Bacteria are also advantageous by the fact that they motile due to their flagella. This is especially useful in diseases where the area of infection is large and deep. The bacterial flagellum is useful in these situations because they have the ability to penetrate tissues [10]. Moreover, this also illustrates the point that bacteria will not be entropically limited, unlike passive molecules, and can thus acquire energy to reach areas that are not as easily accessible. This results in allowing the bacterial density to be higher in areas away from the vascular source from which they arrived. Once again this sort of advantage primes bacterial therapies well for areas of tumors that are quite large and deep.

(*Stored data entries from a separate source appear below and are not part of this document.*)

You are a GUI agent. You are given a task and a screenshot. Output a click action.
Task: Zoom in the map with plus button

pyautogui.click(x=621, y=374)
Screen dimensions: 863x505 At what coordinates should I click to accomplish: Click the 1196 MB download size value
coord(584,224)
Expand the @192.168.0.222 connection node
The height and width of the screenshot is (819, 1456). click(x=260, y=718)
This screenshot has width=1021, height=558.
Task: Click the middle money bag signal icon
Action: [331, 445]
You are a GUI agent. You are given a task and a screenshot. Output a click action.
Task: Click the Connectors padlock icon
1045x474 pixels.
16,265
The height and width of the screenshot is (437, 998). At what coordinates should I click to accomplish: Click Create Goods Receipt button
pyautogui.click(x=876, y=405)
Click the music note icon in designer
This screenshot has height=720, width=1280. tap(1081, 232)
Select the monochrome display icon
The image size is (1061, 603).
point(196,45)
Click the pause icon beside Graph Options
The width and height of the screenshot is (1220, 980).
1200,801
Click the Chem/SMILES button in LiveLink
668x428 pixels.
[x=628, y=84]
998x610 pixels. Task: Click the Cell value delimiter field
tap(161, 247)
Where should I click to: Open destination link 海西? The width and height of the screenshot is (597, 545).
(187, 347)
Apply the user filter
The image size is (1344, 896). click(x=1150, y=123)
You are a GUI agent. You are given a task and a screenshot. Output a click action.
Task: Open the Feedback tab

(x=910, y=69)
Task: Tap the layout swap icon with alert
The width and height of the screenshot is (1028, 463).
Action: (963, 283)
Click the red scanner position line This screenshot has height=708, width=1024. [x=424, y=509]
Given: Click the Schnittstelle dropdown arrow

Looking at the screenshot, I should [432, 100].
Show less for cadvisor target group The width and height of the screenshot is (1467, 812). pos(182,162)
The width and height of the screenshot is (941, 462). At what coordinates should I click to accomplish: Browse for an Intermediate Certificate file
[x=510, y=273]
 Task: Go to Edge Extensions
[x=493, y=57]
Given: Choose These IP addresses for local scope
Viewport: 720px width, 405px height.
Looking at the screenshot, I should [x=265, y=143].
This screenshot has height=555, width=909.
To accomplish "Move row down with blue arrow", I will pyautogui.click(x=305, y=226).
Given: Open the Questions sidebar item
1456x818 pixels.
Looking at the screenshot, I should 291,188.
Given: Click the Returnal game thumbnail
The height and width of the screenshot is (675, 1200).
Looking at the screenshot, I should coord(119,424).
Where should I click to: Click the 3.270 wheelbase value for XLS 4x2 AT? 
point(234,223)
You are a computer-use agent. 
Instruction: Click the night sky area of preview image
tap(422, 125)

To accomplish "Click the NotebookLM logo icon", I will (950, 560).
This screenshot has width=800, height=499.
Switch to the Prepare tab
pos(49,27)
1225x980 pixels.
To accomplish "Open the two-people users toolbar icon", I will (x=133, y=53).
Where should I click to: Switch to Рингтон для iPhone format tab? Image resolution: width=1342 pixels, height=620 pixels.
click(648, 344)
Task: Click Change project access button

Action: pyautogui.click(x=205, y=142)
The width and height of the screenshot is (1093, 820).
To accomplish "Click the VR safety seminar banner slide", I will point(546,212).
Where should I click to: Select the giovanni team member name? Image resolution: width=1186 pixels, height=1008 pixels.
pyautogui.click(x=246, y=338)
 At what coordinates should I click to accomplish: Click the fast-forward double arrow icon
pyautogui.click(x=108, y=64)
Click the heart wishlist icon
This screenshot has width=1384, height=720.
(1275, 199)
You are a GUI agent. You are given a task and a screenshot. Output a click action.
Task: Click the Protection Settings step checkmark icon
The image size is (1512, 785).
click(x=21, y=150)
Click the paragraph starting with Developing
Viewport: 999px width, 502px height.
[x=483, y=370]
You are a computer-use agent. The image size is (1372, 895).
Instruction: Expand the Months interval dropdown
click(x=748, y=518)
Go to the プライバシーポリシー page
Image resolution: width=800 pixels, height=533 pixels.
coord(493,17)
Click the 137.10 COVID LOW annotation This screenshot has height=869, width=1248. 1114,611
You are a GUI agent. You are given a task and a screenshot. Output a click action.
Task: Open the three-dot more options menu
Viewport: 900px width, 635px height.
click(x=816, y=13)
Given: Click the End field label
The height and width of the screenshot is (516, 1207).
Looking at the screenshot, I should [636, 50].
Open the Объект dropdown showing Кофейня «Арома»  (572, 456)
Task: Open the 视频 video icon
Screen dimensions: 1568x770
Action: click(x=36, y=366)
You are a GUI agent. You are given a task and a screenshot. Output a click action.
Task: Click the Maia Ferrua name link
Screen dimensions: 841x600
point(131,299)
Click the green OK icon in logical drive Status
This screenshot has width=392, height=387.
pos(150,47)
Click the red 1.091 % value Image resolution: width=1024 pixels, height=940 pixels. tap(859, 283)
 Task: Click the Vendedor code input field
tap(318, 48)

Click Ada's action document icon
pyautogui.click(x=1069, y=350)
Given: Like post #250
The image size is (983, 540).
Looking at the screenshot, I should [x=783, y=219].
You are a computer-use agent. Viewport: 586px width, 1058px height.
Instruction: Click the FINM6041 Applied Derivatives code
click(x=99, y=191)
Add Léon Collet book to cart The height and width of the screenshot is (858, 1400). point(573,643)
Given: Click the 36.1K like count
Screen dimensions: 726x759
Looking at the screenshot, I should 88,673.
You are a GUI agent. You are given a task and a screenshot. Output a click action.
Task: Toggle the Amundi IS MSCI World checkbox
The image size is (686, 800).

Furthermore, the flagella allow bacteria to exhibit chemotaxis which is once again beneficial for cancer therapies. Several bacteria have shown to accumulate preferentially in tumorous regions due to the nutrients provided from dying cells [11].

Additional points can be made to show why bacterial therapeutics are just plain convenient. First of all, bacterial genetics are very well-understood. This makes them easy to manipulate and build circuits in, similar to electrical engineering. In addition, bacteria are responsive to their environment which enables the potential to create “smarter” therapeutics that would enable precise controls even after delivery, and eventually ensure long-term success of the treatment. These controls can be achieved through creating circuits that are responsive to their environment using various promoter strategies. Finally, bacteria are very easily externally detectable through various techniques that include the use of light, magnetic resonance imaging, and positron emission tomography. This will enable scientists to measure the state of the tumor and therefore the success and efficacy of treatment.